On Tue, 26 Nov 2024 at 14:27, Michael Matz <m...@suse.de> wrote:
>
> Hello,
>
> I don't have anything to add to the threads topic itself, but was
> triggered by something:
>
> On Tue, 26 Nov 2024, Jonathan Wakely wrote:
>
> > > > const size_t __bufsz = __deque_buf_size(sizeof(_Tp));
> > > ...
> > > I wonder why "const" is useful here.
> >
> > Because if you don't initialize a constant expression, then you get a
> > runtime call to __deque_buf_size instead, which then has to be
> > inlined.
>
> Hmm? Are you saying there's a difference in inlining (or other)
> behaviour between the two initializer lines in foo:
>
> extern int bla(void);
> int foo (void) {
> const int x = bla();
> int y = bla();
> return x + y;
> }
No, that's not what I'm saying :-)
>
> That would be surprising. Would it change if 'bla' was not a extern
> function but something marked specially, constexpr or member function or
> similar? But that would also be surprising to me.
Being a member function makes no difference, but yes, I'm specifically
talking about the case of calling a constexpr function.
constexpr int bla() { return 2; }
int foo (void) {
const int x = bla();
int y = bla();
return x + y;
}
At -O0 this is one instruction smaller due to the const.
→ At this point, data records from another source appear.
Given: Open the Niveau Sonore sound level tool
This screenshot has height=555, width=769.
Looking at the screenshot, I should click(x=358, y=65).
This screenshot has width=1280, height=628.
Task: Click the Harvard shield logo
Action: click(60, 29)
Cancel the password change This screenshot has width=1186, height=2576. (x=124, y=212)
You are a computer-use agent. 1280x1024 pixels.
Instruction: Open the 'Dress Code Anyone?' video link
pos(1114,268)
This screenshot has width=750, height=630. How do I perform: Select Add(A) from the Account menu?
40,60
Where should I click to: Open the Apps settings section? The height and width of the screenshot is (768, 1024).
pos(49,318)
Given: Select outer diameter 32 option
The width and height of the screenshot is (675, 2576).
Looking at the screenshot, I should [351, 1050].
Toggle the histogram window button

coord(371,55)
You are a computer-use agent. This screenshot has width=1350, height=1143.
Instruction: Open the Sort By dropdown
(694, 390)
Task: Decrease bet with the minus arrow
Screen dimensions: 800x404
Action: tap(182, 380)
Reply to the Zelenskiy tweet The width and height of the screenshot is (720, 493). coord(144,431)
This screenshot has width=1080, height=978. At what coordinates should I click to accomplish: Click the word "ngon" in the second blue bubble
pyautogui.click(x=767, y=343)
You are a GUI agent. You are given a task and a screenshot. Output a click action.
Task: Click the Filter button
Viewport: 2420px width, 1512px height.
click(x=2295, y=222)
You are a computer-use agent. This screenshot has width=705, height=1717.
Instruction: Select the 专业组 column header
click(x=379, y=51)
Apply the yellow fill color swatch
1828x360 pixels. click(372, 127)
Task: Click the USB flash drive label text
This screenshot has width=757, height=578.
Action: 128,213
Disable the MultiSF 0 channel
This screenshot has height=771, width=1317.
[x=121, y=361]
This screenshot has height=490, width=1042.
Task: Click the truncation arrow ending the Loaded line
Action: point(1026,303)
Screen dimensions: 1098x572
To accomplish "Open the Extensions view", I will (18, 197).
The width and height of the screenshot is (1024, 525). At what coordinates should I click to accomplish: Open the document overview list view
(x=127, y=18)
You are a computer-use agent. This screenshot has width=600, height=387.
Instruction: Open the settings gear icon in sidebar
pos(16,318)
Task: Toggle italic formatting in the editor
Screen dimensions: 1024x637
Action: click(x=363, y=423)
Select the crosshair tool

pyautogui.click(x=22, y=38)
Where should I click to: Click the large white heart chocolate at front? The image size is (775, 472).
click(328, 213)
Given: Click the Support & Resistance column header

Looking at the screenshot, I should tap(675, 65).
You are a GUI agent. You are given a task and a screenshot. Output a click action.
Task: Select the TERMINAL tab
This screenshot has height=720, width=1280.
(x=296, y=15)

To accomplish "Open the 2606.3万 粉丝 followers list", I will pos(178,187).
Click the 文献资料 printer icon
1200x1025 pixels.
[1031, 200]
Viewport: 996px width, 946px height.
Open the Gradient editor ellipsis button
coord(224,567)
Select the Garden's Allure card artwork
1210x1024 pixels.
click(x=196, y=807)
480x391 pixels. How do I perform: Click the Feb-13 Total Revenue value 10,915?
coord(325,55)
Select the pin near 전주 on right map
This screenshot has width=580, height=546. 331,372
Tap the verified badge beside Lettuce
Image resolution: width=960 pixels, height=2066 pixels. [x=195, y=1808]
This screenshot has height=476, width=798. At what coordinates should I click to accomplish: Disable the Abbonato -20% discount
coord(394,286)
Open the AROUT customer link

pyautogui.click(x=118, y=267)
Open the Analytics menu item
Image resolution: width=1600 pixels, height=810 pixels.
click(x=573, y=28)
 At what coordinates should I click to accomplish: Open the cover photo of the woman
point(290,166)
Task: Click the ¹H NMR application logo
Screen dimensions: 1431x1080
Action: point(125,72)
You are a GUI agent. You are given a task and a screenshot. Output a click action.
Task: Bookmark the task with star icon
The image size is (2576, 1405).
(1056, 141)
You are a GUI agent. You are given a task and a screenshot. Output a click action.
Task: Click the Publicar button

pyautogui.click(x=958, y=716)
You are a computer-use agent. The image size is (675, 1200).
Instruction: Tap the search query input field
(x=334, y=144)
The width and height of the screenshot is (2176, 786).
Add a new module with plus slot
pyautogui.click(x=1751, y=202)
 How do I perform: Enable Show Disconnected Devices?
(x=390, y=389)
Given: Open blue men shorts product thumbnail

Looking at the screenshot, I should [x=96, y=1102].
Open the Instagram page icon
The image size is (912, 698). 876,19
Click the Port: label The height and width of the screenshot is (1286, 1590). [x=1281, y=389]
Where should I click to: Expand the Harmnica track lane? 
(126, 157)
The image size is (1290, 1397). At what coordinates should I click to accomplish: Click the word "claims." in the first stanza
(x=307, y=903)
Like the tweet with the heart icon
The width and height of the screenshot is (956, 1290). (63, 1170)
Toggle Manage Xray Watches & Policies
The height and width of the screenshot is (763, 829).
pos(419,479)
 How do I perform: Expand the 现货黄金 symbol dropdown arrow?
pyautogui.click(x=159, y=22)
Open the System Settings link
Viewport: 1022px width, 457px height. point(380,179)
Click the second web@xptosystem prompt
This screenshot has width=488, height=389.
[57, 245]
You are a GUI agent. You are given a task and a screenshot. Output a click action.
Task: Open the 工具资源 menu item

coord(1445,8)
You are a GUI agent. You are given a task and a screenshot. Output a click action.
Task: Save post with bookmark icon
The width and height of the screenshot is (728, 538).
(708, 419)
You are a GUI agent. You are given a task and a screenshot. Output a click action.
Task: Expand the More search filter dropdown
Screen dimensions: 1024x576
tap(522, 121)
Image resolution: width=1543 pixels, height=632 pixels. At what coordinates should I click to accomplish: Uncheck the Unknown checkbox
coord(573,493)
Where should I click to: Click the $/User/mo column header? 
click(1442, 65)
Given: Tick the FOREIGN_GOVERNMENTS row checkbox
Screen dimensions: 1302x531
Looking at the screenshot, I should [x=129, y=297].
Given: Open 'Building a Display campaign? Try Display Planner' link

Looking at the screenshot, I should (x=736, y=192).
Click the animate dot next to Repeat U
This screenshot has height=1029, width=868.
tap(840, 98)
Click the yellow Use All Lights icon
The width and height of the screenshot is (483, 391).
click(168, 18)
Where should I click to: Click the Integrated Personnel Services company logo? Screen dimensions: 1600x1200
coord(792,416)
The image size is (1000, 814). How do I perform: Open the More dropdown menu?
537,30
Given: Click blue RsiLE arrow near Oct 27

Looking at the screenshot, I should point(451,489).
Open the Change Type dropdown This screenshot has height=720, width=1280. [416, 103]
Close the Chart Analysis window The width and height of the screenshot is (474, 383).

Adding const
to y removes another instruction.
> I.e. ...
>
> > Using the call to initialize a const size_t ensures it's a constant
> > expression, and there's nothing for the inliner to do.
>
> ... why would a cv qualifier on the non-reference LHS of an initialization
> put any constraints on the kind of expressions on the RHS?
Because in C++ when a const int is initialized by a constant
expression that const int becomes an integral constant:
const int x = 1;
// OK, x is a constant expression:
static_assert( x == 1 );
char arr[x]; // Not a VLA, C++ doesn't have VLAs.
This isn't true for plain 'int' because obviously it's not a constant
:-) it's value can change.
In the bla() example above, the call bla() is a constant expression
when used to initialize a const int, so the compiler is required to
evaluate it at compile time.
When used to initialize a non-const int, it's just a normal runtime
function call. The compiler is permitted but not required to evaluate
it at compile time (and of course it can inline it and constant-fold
it and end up with a constant result, but that's an optimization and
not the same as a "constant expression" required by the language
semantics).
In pure C++11 code I'd make it more explicit and write:
constexpr int x = blah();
This makes it more obvious that we're initializing a constant
expression. But the std::deque code needs to compile as C++98, which
doesn't have the constexpr keyword. We could write it:
#if __cplusplus >= 201103L
constexpr
#else
const
#endif
int x = blah();
But luckily we don't need to, because the language says the two are
equivalent (for integer types, not necessarily for other types), so we
can just say 'const int' andhave our cake and eat it too.